:: Exercise A ::
Answer these from the causal diagrams lecture, using only what it states:
(i) What share of firms does the example code assume are in tech?
(ii) What correlation between log profit and IP spending does the code print?
(iii) What two forms can a model take?
:: Exercise B ::
Pick up the causal diagrams lecture after its final line and write the next few slides in the same bulleted style.

:: Supplied passage ::
Lecture 5 Causal Diagrams

Recap

• Last time we talked about identification
• There’s a theoretical concept we’re trying to get at, and we want to pick out just the variation that represents that effect
• We also talked about how we can identify causality in data
• Part of that will necessarily require us to have a model

Models

• We have to have a model to get at causality
• A model is our way of understanding the world. It’s our idea of what we think the data-generating process is
• Models can be informal or formal - “The sun rises every day because the earth spins” vs. super-complex astronomical models of the galaxy with thousands of equations
• All models are wrong. Even quantum mechanics. But as long as models are right enough to be useful, we’re good to go!

Models

• Once we do have a model, though, that model will tell us exactly how we can find a causal effect
• (if it’s possible; sometimes the model says that to identify we must do something impossible)
• Just like Arteaga did, if we know a source of identified variation in how X was assigned, and using that information we were able to get a good estimate of the true treatment

Example

• Let’s work through a basic example where we know the data generating process

# Is your company in tech? Let's say 30% of firms are
df <- tibble(tech = sample(c(0,1),500,replace=T,prob=c(.7,.3))) %>%
  #Tech firms on average spend $3mil more defending IP lawsuits
  mutate(IP.spend = 3*tech+runif(500,min=0,max=4)) %>%
  #Tech firms also have higher profits. But IP lawsuits lower profits
  mutate(log.profit = 2*tech - .3*IP.spend + rnorm(500,mean=2))
# Now let's check for how profit and IP.spend are correlated!
cor(df$log.profit,df$IP.spend)

## [1] 0.1820006

• Uh-oh! Truth is negative relationship, but data says positive!!

Example

• Now we can ask: what do we know about this situation?
• How do we suspect the data was generated? (ignoring for a moment that we know already)
  • We know that being a tech company leads you to have to spend more money on IP lawsuits
  • We know that being a tech company leads you to have higher profits
  • We know that IP lawsuits lower your profits

Example

• From this, we realize that part of what we get when we calculate cor(df$log.profit,df$IP.spend) is the influence of being a tech company
• Meaning that if we remove that influence, what’s left over should be the actual, negative, effect of IP lawsuits
• Now, we can get to this intuitively, but it would be much more useful if we had a more formal model that could tell us what to do in lots of situations

Causal Diagrams

• Enter the causal diagram!

:: Data records ::
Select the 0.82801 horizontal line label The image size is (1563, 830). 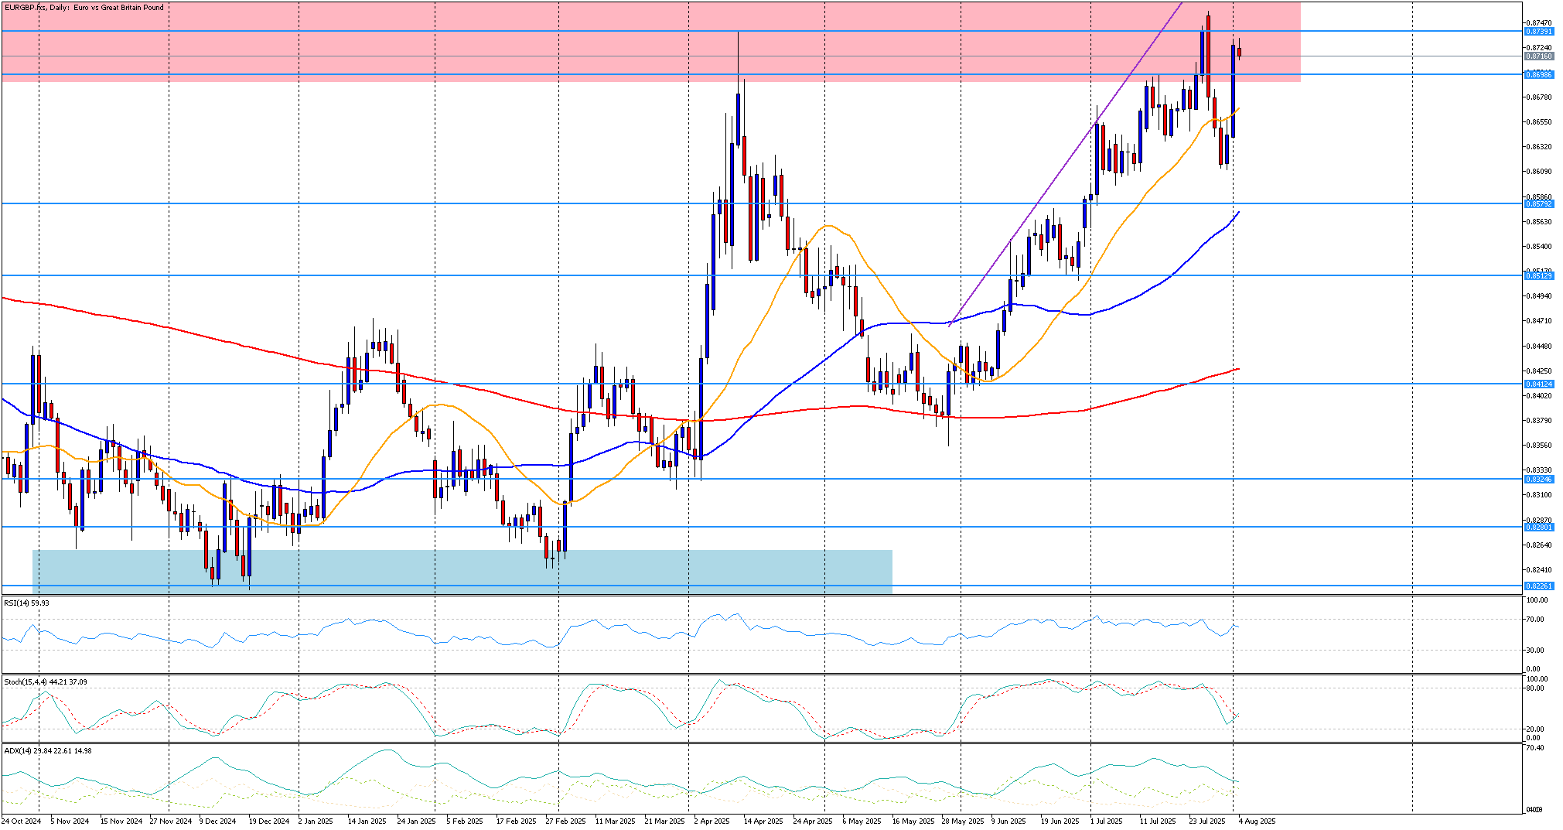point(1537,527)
---
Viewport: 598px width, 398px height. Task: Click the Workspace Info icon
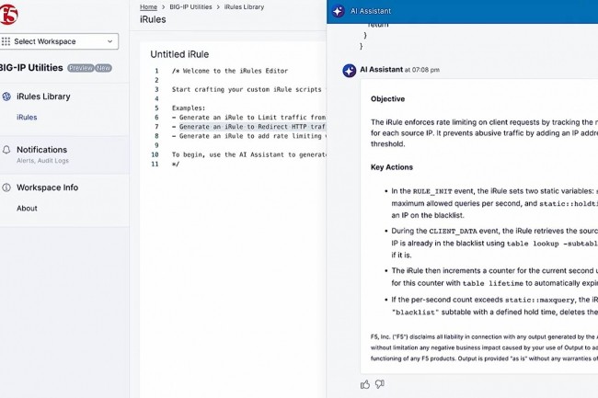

:: Exercise answer A ::
(i) 30%
(ii) 0.1820006
(iii) Informal or formal

:: Exercise answer B ::
• A causal diagram (aka a Directed Acyclic Graph) is a way of writing down your model that lets you figure out what you need to do to find your causal effect of interest
• All you need to do to make a causal diagram is write down all the important features of the data generating process, and also write down what you think causes what!

Example

• We know that being a tech company leads you to have to spend more money on IP lawsuits
• We know that being a tech company leads you to have higher profits
• We know that IP lawsuits lower your profits

Example

• We know that being a tech company leads you to have to spend more money on IP lawsuits
• We know that being a tech company leads you to have higher profits
• We know that IP lawsuits lower your profits

Example

• We know that being a tech company leads you to have to spend more money on IP lawsuits
• We know that being a tech company leads you to have higher profits
• We know that IP lawsuits lower your profits

Example

• We know that being a tech company leads you to have to spend more money on IP lawsuits
• We know that being a tech company leads you to have higher profits
• We know that IP lawsuits lower your profits

Voila

• We have encoded everything we know about this particular little world in our diagram
• (well, not everything, the diagram doesn’t say whether we think these effects are positive or negative)
• Not only can we see our assumptions, but we can see how they fit together
• For example, if we were looking for the impact of tech on profit, we’d know that it happens directly, AND happens because tech affects IP.spend, which then affects profit.

Identification

• And if we want to isolate the effect of IP.spend on profit, we can figure that out too
• We’re identifying just one of those arrows, the one IP.spend -> profit, and seeing what the effect is on that arrow!
• If we can shut down the other arrows, there’s only one path you can walk on the diagram to get from treatment or outcome-only one kind of variation left, and it MUST be the causal effect you want

Identification

• Based on this graph, we can see that part of the correlation between IP.Spend and profit can be explained by how tech links the two.

Identification

• Since we can explain part of the correlation with tech, but we want to identify the part of the correlation that ISN’T explained by tech (the causal part), we will want to just use what isn’t explained by tech!
  • Use tech to explain profit, and take the residual
  • Use tech to explain IP.spend, and take the residual
  • The relationship between the first residual and the second residual is causal!

Controlling

• This process is called “adjusting” or “controlling”. We are “controlling for tech” and taking out the part of the relationship that is explained by it
• (By Frisch-Waugh-Lovell, we can get the same result with a regression where we include tech as a control)
• In doing so, we’re looking at the relationship between IP.spend and profit just comparing firms that have the same level of tech.
• This is our “apples to apples” comparison that gives us an experiment-like result

Controlling

df <- df %>% group_by(tech) %>%
  mutate(log.profit.resid = log.profit - mean(log.profit),
         IP.spend.resid = IP.spend - mean(IP.spend)) %>% ungroup()
cor(df$log.profit.resid,df$IP.spend.resid)

## [1] -0.2812032

• Negative! Hooray

Controlling

• The same idea:

m1 <- lm(log.profit ~ IP.spend, data = df)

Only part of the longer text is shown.